@com-tiles/spec v1.0.0-beta.1
Cloud Optimized Map Tiles (COMT)
COMTiles are a streamable and read optimized file archive for storing raster and in particular vector tilesets at global scale in a cloud object storage and accessing the tiles or tile batches via http range requests.
Specification
Layout
Little endian encoding is used.
A COMTiles file archive has the following layout:
Magic
4-byte ANSI string ("comt")
Version
The version of the COMTiles archive.

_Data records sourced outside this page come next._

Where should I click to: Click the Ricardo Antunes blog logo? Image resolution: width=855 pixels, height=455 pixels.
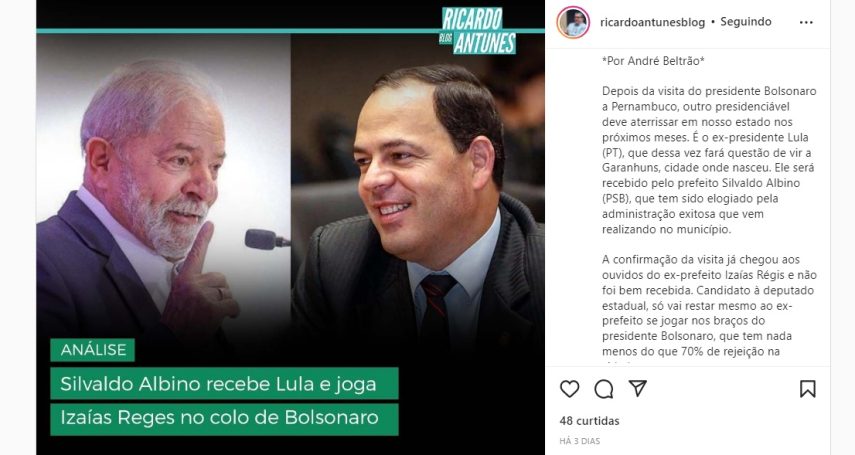pyautogui.click(x=478, y=31)
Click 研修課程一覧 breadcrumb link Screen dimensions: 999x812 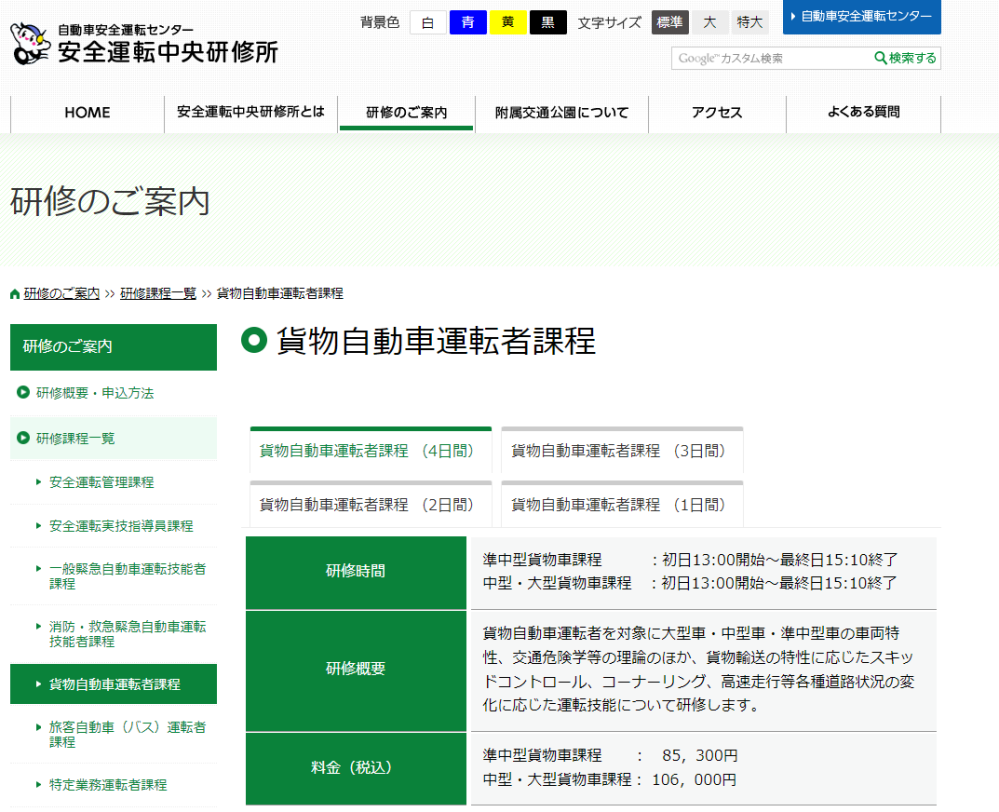pyautogui.click(x=158, y=294)
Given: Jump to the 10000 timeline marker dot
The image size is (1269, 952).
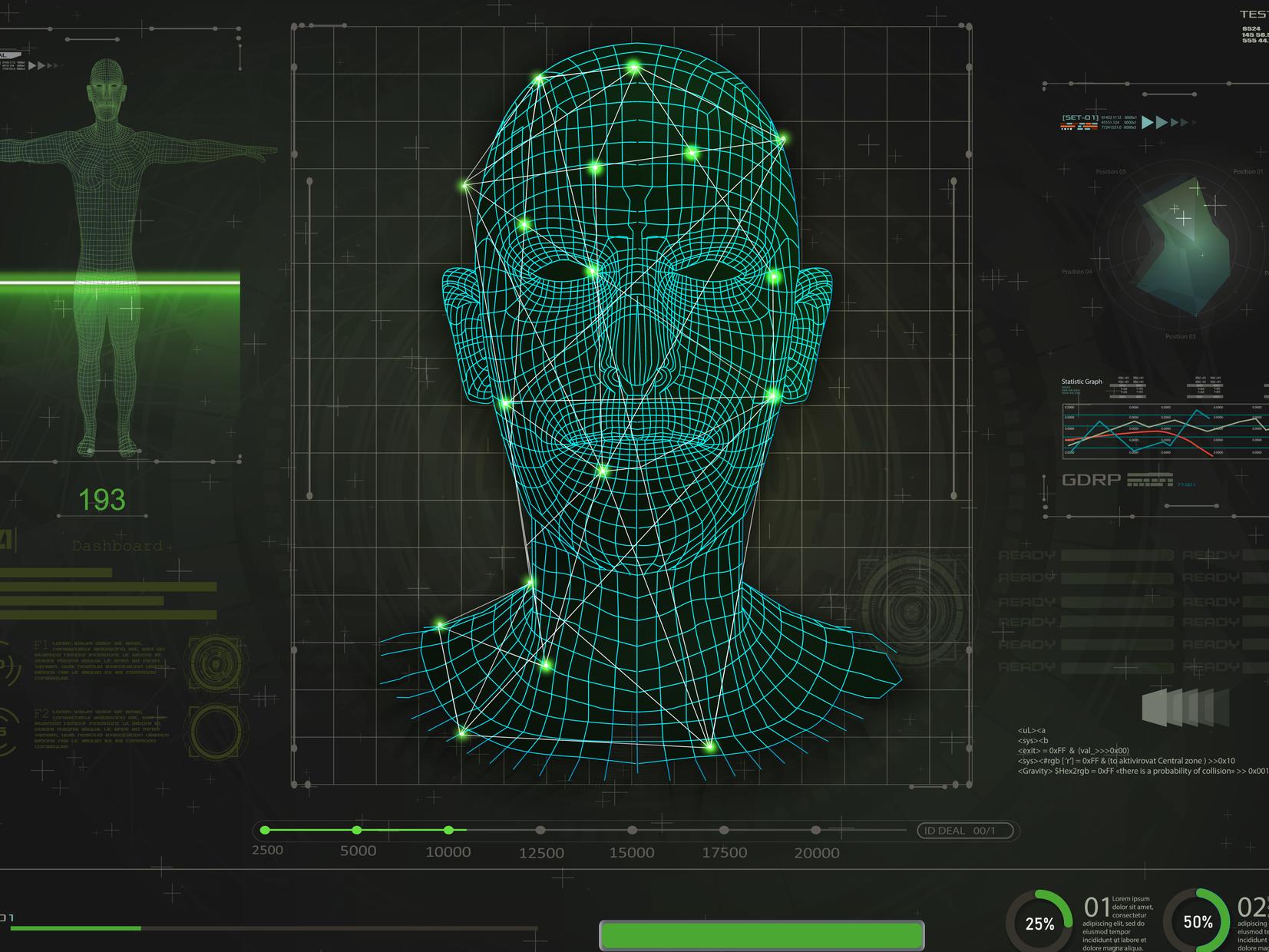Looking at the screenshot, I should pos(449,830).
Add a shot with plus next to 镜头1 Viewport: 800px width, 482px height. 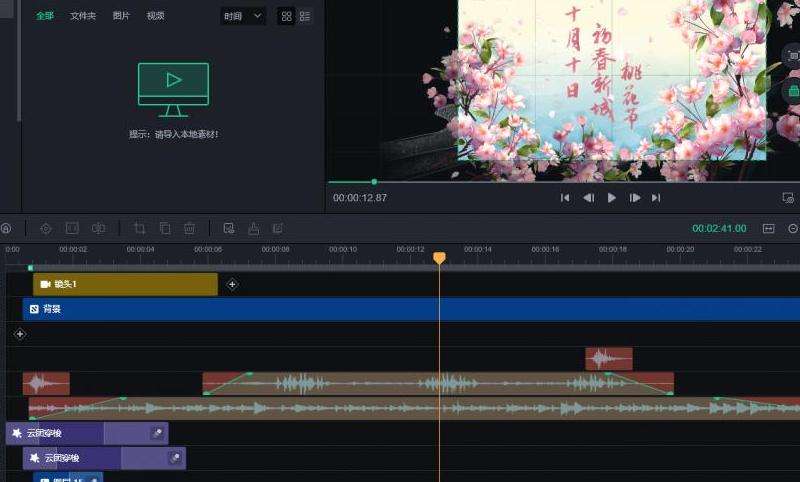pos(233,284)
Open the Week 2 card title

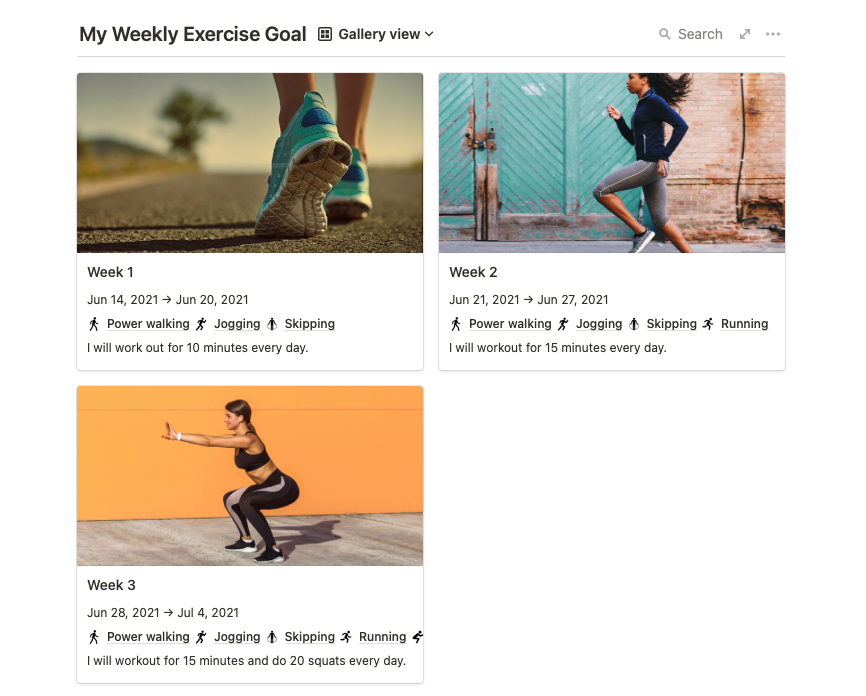coord(473,272)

It is currently 1.
Metadata Length
Length of the metadata document encoded as unit32 in little-endian order.
Index Length
Length of the index encoded as uint40 in little-endian order.
Metadata
UTF-8 encoded JSON document which describes how to access the tileset, see JSON Schema definition.
Index
The index consists of a array of index entries (records).
A single index entry consists of a offset (default 5 bytes) and the size of the map tile (default 4 bytes)

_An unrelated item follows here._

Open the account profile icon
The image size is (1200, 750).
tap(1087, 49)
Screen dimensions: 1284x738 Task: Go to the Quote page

in the data section. Offset and size are encoded as unsigned integers in the little-endian order.
With the defaults a map tile can have a maximum size of 4 GB and an offset of 1 TB.

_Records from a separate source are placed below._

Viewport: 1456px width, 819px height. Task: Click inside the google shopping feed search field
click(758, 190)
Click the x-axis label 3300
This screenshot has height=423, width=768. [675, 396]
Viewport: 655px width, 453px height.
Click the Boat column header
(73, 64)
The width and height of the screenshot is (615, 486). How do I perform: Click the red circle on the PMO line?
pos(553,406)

The number of bytes for the offset can be defined via the tileOffsetBytes
property in the metadata document.
For a planet scale vector tileset (zoom 0-14) the index is about 3 GB in size, which is to large to download the index as a whole.
To make the index streamable, so that only parts of the index can be fetched, the index is divided into index fragments
.
The number of index entries per fragment is defined via the aggregationCoefficient
property in the metadata document.
For quadtree based TileMatrixCRS like WebMercatorQuad it's recommended
to be power of 4 (NumberOfIndexRecordsPerFragment=4^aggregationCoefficient).
The aggregationCoefficient is defined for every zoom level and has a default value of 6 which means 4096 index entries are aggregated.
The boundaries of a tileset are defined via the TileMatrixSet
data structure in the metadata document.
Depending on the tileset boundaries a index fragment can be a sparse or dense fragment.
Based on the tile matrix set limits
structure defined in the metdata document the number of index entries in a sparse fragment can be calculated.
The order of how the index fragments are arranged can be defined with the fragmentOrdering
property.
The order of how the index entries within an index fragment are arranged can be defined with the tileOrdering
property.
Tests showed that index entries and fragments arranged in the RowMajor
order (default) produces the best results.
In addition the index entries can also be ordered via the space filling curves Z-order
and Hilbert
.
Data
The data section contains the actual vector or raster tile blobs.
The encoding is specified with the tileFormat
property in the metadata document.
The used order of the map tiles can be specified via the tileOrdering
property in the metadata document.
Besides the default value RowMajor
there can be also the space filling curves ZOrder
and Hilbert
.
Concepts
TileMatrix
Inspired by 'OGC Two Dimensional Tile Matrix Set' OGC specification (draft).
- TileSet
- TileMatrix
- TileMatrixLimits
Index Fragments
Index Aggregation
Example for the index aggregation of sparse fragments:
- TileMatrixCRS: WebMercatorQuad
- Extracted Area: Europe and Africa
- Index fragment order: Row-Major
Loading the index
Improvements for v2
- Only one absolute offset per fragment is stored and every index entry holds only the tile size. The client is responsible for resolving the absolute offset for the index entries of a fragment. This can reduce the index size for a planet vector tileset from 3gb to about 1.3gb.
- Compress the index and add a additional index table to the archive which references the variable sized index fragments. The full index table can be fetched within the initial request.
Glossary
- MapTile
- TileSet
- TileMatrixSet
- TileMatrix
- TileMatrixLimits
- Index
- IndexFragment
- IndexEntry
AggregationCoefficient: Specifies the Number of index entries aggregated in one index fragment. For quadtree based TileMatrixCRS like WebMercatorQuad it's recommended to be power of 4.